MEMORY AND DEVICE

From a perspective rooted in tradition, visual arts have strongly supported a predominance of spatiality when setting productions; instituting, in that movement, a time deposition. In the eighteenth century, Lessing’s essays on painting are proof of the impossibility of such discipline when translating temporality.

Convergently, Sigfried Kracauer, in 1927 and WalterBenjamin, in 1935 agree on the sense deployed by the photographic device: a subtraction of what was registered through its history, its tradition. This subtraction operates as a time detention whereas photography eliminates from the portrayed the pass of such time. Such perspective is shared by theorists such as André Bazin and Roland Barthes.

Perhaps, the futurist insistence on capturing movement during the first decades of the 20th century has tempted a way of incorporating temporality into the plane’s bidimensionality. Thus, both Carrá and Severini’s paintings, but especially the Bragaglia’s photographs, who uses long-exposure times, assume a debt to chrono photographic experiments that Muybridge and Marey developed in the 19th century.

Ariel Ballester’s series of photographs Construir la memoria, is part of this reflexive line where temporality seizes the photographic but, in this case, hybridizing it with a complex and multiple network of technological devices whose axis appears determined by the web.

As stated by Deleuze, memory is something virtual that is updated, which implies a temporal intertwinement and, in a sense, an inability to establish accuracy between the logics of the present and the past to the extent in which it (such past) breaks into our present.

This logic of memory is, in turn, intersected by a tradition that is constitutive of the universe of recording devices in an attempt to examine the otherness: the journey.

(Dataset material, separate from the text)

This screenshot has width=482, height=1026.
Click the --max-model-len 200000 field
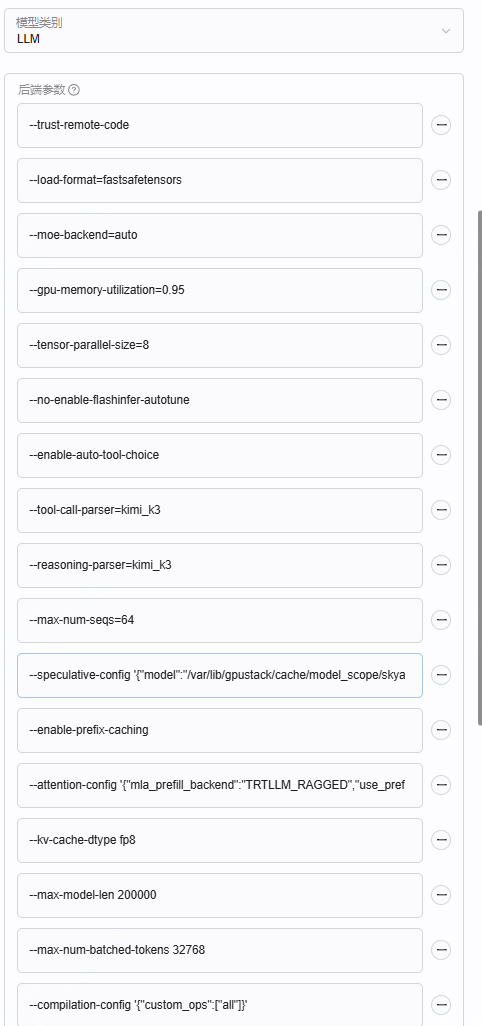tap(220, 895)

So, Ballester is compelled to take a trip, via the web, to the territoriality of Japan devastated by the fury of nature. Virtually installed in one of those streets, he captures views of the four corners of the desolate universe. As contemporary art can do everything, it was possible that Ballester, located at the same point, could register the same views of the same site but before the disaster.

Subsequently, eight superimposed images, this is the before and the after, the past and the now, to create a video that looped, allows for a shooting thereof which is exposed by the artist for one minute and forty seconds, the approximate time duration of the earthquake.

At the bottom of the images, as a footprint of the virtual tour, indelible marks of the artist’s position are left, perhaps as an invitation to the viewer to experience a new dimension of temporality and, therefore, of memory, but this time in a technology key.